> **Attività da svolgere 1**: Trascrivi senza alcuna modifica le righe delle voci, da quella che contiene "You are a GUI" fino a quella che contiene "Image resolution: width=598", entrambe incluse.

> **Brano del documento**:
★ ★ ★ ★ ★

1. L'elezione diretta dei parlamentari. È vero, la proposta di Grillo è vaga e poco documentata. Forse avrebbe dovuto spenderci un po' più di tempo e consultare qualche giurista che gli stilasse una legge dettagliata. Ma è questo davvero il ruolo di un'iniziativa popolare? Il segnale qui era: non ci interessano i dettagli (che possono essere definiti in sede parlamentare), però siamo stanchi di esprimere preferenze già decise dai partiti. E cioè ben vengano le primarie, ma fatte diversamente da come le farà il partito democratico.

2. L'ineleggibilità dei condannati. Sono d'accordo, occorre distinguere il mafioso dal partecipante al sit-in sulla ferrovia. Un serio stato di diritto poi crede nella presunzione di innocenza: impedire l'eleggibilità dei condannati solo in primo grado è una cosa delicata e, forse, incostituzionale. Benissimo. Ma qui il punto non è discutere sulla costituzionalità della proposta specifica. È mandare un segnale che l'opinione pubblica è stanca di ladri, terroristi e mafiosi in parlamento, e che forse non sarebbe male peccare in eccesso verso l'ineleggibilità dei condannati per alcune categorie di reati. Che poi ci si debba fermare alla rapina in banca piuttosto che all'omicidio preterintenzionale si può discutere. Ma sarebbe bene cominciare a farlo.

★ ★ ★ ★ ★

> **Attività da svolgere 2**: Riscrivi il brano da "1. L'elezione diretta" fino a "il partito democratico.", mettendo "costituzionalista" al posto di "giurista".

> **Estratto dei dati**:

★ ★ ★ ★ ★

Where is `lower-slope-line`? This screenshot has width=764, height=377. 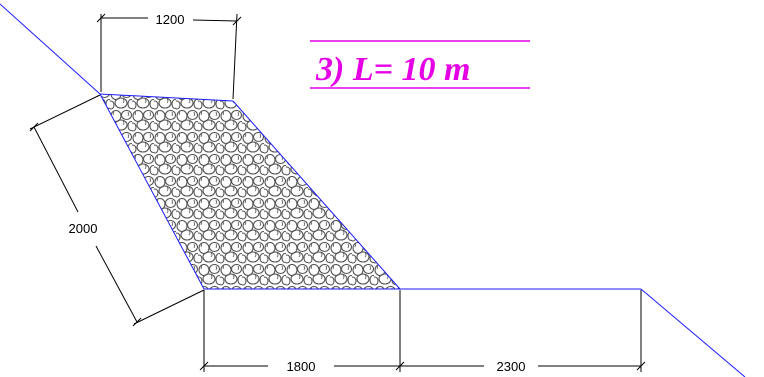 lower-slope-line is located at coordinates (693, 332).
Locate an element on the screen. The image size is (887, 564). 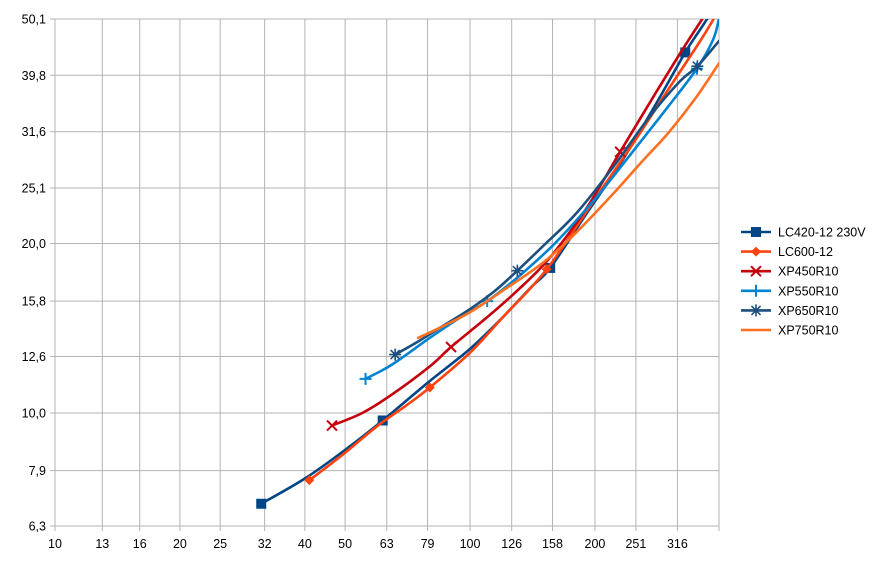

★ ★ ★ ★ ★

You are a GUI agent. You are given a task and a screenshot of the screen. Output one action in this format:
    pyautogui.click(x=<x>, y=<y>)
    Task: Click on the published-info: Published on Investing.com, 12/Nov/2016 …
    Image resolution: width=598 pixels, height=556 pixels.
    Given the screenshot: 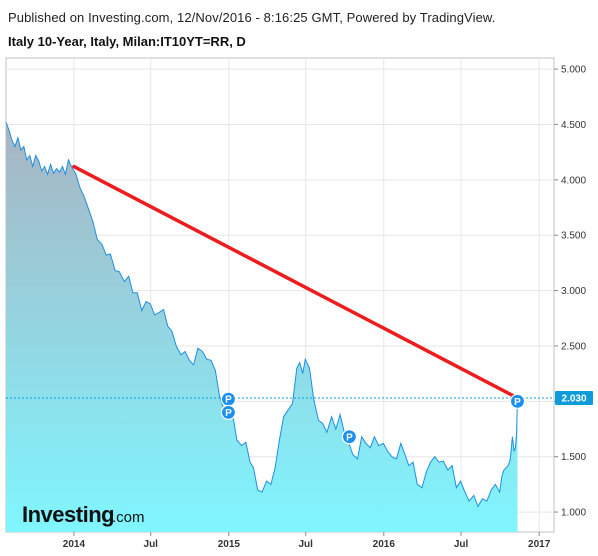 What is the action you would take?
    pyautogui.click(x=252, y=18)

★ ★ ★ ★ ★

> **Risposta finale 1**:
You are a GUI agent. You are given a task and a screenshot of the screen. Output one action in this format:
    pyautogui.click(x=<x>, y=<y>)
    Task: Click on the published-info: Published on Investing.com, 12/Nov/2016 …
    Image resolution: width=598 pixels, height=556 pixels.

> **Risposta finale 2**:
1. L'elezione diretta dei parlamentari. È vero, la proposta di Grillo è vaga e poco documentata. Forse avrebbe dovuto spenderci un po' più di tempo e consultare qualche costituzionalista che gli stilasse una legge dettagliata. Ma è questo davvero il ruolo di un'iniziativa popolare? Il segnale qui era: non ci interessano i dettagli (che possono essere definiti in sede parlamentare), però siamo stanchi di esprimere preferenze già decise dai partiti. E cioè ben vengano le primarie, ma fatte diversamente da come le farà il partito democratico.